■ Provided material
:::

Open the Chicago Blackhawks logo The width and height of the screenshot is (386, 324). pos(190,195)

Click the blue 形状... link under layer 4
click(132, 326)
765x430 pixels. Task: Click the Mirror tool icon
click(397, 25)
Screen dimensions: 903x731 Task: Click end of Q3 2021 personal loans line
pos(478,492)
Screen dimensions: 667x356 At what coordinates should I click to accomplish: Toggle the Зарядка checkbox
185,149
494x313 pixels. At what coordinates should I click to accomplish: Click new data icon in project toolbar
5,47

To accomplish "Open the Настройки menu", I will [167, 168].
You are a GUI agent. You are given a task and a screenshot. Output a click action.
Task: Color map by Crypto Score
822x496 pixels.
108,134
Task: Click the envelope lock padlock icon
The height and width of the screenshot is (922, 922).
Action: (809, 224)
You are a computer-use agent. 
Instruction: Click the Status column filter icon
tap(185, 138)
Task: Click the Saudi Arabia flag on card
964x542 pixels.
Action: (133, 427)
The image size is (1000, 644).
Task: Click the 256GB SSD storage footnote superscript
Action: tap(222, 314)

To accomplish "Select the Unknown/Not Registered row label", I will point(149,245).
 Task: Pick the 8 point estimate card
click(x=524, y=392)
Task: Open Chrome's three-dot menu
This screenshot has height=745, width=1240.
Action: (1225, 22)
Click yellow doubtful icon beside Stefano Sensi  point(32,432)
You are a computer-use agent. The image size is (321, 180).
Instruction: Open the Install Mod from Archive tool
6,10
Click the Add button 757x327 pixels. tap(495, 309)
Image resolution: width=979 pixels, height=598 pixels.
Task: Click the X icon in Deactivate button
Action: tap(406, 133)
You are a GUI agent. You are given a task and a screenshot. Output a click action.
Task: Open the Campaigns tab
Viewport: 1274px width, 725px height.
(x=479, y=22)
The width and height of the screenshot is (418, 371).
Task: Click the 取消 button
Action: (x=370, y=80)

:::

■ The request
Reproduce the records word for word, from the first line through the line containing "tap(185, 138)".

■ The completed task
Open the Chicago Blackhawks logo The width and height of the screenshot is (386, 324). pos(190,195)

Click the blue 形状... link under layer 4
click(132, 326)
765x430 pixels. Task: Click the Mirror tool icon
click(397, 25)
Screen dimensions: 903x731 Task: Click end of Q3 2021 personal loans line
pos(478,492)
Screen dimensions: 667x356 At what coordinates should I click to accomplish: Toggle the Зарядка checkbox
185,149
494x313 pixels. At what coordinates should I click to accomplish: Click new data icon in project toolbar
5,47

To accomplish "Open the Настройки menu", I will [167, 168].
You are a GUI agent. You are given a task and a screenshot. Output a click action.
Task: Color map by Crypto Score
822x496 pixels.
108,134
Task: Click the envelope lock padlock icon
The height and width of the screenshot is (922, 922).
Action: (809, 224)
You are a computer-use agent. 
Instruction: Click the Status column filter icon
tap(185, 138)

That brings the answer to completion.